Returning home from Sundance 2023 after two weeks in Utah, thinking back over the films I saw and the memorable moments, I'm reminded why I adore going to film festivals year after year. It really is all about discovery. It's this chance to see all these films, learn about all of these artists (in front of and behind the screen), before the marketing and PR steps in and controls how and why we learn about them. We are given the freedom to step in and watch a film that only a few other people have seen before this week, and if it leaves a strong impression, then we get to go back out into the world and talk about all these films and these filmmakers.
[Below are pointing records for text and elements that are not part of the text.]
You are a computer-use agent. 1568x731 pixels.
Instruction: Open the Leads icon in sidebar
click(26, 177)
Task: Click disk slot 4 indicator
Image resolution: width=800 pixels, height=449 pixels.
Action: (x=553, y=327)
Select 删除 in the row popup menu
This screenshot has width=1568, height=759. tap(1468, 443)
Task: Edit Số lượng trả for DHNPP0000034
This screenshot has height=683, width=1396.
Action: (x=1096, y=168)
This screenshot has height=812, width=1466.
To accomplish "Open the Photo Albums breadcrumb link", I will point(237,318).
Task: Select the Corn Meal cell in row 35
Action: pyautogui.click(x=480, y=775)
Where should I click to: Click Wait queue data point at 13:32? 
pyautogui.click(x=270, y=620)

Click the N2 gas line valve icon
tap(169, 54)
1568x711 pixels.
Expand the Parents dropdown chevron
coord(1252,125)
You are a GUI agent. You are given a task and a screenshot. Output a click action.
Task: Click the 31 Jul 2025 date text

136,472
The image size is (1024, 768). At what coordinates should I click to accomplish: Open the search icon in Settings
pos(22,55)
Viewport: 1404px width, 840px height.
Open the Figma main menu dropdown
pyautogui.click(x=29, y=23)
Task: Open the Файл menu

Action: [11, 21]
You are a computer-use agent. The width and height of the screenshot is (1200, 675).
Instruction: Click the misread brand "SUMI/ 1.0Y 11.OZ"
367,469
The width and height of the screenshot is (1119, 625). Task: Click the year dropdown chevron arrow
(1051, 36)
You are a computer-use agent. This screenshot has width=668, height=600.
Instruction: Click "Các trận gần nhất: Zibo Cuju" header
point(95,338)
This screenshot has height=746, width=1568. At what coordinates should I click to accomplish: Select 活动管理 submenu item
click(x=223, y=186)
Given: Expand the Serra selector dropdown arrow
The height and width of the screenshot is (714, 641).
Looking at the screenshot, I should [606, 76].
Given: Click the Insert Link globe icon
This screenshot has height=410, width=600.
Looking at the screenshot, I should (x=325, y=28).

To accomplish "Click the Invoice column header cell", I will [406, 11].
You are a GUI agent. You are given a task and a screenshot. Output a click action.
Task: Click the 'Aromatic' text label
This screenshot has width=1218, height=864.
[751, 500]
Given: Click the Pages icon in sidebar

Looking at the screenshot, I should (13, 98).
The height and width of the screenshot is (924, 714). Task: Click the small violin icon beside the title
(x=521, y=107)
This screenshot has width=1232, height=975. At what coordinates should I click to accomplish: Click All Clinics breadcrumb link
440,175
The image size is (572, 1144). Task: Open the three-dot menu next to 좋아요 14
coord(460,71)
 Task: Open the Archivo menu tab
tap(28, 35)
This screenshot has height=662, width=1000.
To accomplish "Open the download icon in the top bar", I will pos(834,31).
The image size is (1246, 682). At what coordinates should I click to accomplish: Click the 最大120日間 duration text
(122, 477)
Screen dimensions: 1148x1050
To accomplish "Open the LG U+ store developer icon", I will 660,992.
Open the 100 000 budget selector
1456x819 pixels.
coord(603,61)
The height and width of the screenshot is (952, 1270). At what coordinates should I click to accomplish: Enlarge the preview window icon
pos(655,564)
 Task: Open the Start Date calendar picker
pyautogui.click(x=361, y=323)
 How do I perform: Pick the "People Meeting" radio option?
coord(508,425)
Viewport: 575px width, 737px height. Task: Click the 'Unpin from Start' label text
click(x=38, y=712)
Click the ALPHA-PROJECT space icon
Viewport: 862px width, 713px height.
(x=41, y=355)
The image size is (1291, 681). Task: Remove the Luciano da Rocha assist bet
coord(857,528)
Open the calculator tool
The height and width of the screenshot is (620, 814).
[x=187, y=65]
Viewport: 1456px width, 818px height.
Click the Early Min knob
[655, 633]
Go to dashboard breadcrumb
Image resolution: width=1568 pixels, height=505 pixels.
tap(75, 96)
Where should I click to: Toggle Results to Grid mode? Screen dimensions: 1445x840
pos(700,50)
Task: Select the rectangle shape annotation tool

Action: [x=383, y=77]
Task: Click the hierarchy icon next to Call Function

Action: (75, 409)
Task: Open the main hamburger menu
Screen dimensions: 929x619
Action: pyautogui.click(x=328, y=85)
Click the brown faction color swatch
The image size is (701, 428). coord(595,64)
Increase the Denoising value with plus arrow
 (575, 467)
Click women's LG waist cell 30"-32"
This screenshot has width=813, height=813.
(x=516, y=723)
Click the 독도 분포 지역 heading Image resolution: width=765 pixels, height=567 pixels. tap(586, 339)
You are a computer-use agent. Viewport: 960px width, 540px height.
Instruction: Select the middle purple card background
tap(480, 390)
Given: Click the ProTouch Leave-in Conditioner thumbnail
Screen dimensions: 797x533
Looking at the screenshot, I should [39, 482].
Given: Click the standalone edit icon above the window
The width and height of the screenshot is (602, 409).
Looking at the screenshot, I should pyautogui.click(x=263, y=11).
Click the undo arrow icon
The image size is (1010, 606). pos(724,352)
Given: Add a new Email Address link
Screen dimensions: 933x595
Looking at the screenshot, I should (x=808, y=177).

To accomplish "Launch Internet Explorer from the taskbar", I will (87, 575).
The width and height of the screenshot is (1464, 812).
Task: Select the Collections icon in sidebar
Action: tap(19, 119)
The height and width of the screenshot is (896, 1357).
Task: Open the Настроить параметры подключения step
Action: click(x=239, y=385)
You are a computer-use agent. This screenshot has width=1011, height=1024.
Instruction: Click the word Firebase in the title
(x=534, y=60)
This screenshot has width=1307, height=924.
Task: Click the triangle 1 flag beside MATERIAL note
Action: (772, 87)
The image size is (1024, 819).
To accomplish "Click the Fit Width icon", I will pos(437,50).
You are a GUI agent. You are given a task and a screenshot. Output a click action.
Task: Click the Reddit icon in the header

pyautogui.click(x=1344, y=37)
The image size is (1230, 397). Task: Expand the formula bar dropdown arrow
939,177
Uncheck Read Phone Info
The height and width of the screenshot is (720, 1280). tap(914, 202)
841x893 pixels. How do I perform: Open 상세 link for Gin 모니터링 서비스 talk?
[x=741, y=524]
When there's a line-up as strong as this in 2023, it's even more exciting because I want to come home and spend the next 12 months shouting these names, grabbing everyone I see and exclaiming: "You HAVE to see this film! We NEED to support this director!" We owe them our attention, and they deserve to have the support and championing required to continue to make more films. Let's celebrate their excellence.